The YouGov research, commissioned by lobby group World Animal Protection (WAP), also showed 72% were concerned about the welfare of cows living indoors permanently.

WAP, formerly known as the World Society of the Protection of Animals (WSPA), is using the survey to call for labelling on milk that shows if dairy cows have spent most of the year on pasture.

It also wants the government to gather better information on what systems dairy farms are using.

The last study commissioned by Defra suggested just 7% of farmers in 2011 housed their cows all day throughout the year.

See also: Dairy industry hits out at study linking organic milk with low IQs

A spokeswoman for DairyCo said consumer choice already existed and the sector embraced diversity.

“It is absolutely right that we keep in touch with public views, as DairyCo does,” she said.

“We understand there are welfare implications of any system and we need to meet the needs of the market.”

Communications consultant and Nuffield scholar Amy Jackson said the debate should be based on fact and not spin.

“It really is time the whole dairy industry, not just the few, stepped up to the plate to familiarise the public with the many ways in which we produce milk in this country, and the reasons why,” she said.

“Otherwise, those with an agenda will continue to portray it as some sort of dirty secret for their own ends.”

The YouGov poll also found that 87% of shoppers wanted to buy free-range milk if farmers received a good price. Of those, 56% said they would buy it even if the milk cost more.
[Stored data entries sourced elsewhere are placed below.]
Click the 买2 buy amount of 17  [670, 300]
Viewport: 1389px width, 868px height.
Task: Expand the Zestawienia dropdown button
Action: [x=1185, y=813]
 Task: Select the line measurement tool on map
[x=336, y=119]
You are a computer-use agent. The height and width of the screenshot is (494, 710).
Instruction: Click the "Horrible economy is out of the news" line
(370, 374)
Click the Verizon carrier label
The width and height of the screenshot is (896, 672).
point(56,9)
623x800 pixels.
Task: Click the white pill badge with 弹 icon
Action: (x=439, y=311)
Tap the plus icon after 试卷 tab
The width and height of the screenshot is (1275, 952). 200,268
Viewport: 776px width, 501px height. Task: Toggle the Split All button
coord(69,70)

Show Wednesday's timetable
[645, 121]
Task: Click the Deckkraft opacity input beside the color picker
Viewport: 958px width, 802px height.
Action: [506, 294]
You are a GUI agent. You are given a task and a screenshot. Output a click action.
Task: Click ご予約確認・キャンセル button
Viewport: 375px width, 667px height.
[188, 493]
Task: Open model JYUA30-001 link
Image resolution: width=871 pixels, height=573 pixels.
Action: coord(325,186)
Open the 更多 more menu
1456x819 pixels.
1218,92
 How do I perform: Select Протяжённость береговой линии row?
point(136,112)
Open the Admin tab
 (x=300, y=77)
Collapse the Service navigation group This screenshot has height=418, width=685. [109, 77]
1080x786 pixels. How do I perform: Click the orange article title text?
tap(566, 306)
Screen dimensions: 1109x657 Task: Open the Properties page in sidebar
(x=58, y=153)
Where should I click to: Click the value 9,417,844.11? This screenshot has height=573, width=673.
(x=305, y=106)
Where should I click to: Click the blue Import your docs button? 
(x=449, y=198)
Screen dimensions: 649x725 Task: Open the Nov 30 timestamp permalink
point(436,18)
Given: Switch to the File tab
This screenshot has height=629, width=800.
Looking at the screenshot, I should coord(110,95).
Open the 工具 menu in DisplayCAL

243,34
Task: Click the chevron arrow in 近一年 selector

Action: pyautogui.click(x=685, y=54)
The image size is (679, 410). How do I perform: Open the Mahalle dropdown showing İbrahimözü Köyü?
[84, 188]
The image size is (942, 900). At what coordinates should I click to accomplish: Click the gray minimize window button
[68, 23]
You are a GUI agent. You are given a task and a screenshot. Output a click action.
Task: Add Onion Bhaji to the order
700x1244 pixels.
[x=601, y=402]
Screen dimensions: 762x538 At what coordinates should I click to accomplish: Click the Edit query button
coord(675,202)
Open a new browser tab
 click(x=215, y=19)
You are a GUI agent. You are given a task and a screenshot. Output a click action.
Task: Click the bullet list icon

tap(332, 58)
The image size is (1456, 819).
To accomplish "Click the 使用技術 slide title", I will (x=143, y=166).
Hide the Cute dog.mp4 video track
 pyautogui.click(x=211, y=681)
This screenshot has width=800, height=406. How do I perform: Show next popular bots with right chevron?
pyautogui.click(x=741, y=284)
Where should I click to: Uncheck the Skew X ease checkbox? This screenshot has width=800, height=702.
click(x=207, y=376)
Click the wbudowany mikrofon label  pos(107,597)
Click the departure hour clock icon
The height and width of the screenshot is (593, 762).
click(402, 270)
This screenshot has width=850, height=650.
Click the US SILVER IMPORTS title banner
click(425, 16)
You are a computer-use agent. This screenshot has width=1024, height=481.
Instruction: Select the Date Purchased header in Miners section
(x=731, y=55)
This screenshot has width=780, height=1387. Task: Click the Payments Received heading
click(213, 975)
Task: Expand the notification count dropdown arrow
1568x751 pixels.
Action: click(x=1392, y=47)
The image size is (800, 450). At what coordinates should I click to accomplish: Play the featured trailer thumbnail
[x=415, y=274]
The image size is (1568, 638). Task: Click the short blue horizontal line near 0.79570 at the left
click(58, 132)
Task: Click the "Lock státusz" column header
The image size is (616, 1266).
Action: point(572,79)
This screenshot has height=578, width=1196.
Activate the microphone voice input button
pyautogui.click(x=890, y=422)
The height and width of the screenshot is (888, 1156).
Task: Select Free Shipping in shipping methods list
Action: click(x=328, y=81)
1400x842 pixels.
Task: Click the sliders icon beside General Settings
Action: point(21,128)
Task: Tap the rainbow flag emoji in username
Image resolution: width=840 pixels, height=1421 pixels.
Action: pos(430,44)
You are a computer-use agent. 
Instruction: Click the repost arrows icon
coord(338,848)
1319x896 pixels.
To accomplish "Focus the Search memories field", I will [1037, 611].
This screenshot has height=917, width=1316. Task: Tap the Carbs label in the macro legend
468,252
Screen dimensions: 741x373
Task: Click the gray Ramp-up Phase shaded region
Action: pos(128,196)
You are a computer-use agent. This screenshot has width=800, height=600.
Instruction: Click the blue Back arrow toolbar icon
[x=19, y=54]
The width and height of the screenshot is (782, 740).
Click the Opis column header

WAP’s research matches the findings of Free Range Dairy, a network of farmers who want their milk and dairy products to carry a “pasture promise” logo if the cows graze for six months a year.

Somerset farmer and Free Range Dairy founder Neil Darwent said the initiative was trying to add value to milk based on the way it was produced.

Farmers on the Scottish island of Bute, struggling with low milk prices paid by dairy co-op First Milk, signed up to the Free Range label last week.

“Consumers are getting more and more interested in the provenance of their food,” Mr Darwent said.

“Your average guy with 100 cows, they cannot play the world commodity game, so what future is there for them?”

WAP dairy campaign manager Ian Woodhurst said without labelling, shoppers could not tell if milk came from cows in “intensive, indoor dairy farms”.

“It is not about knocking the dairy industry but it is making sure consumers have a choice so they can get milk from cows grazed in fields,” he said.

“We want to start a dialogue because it is a consumer concern.”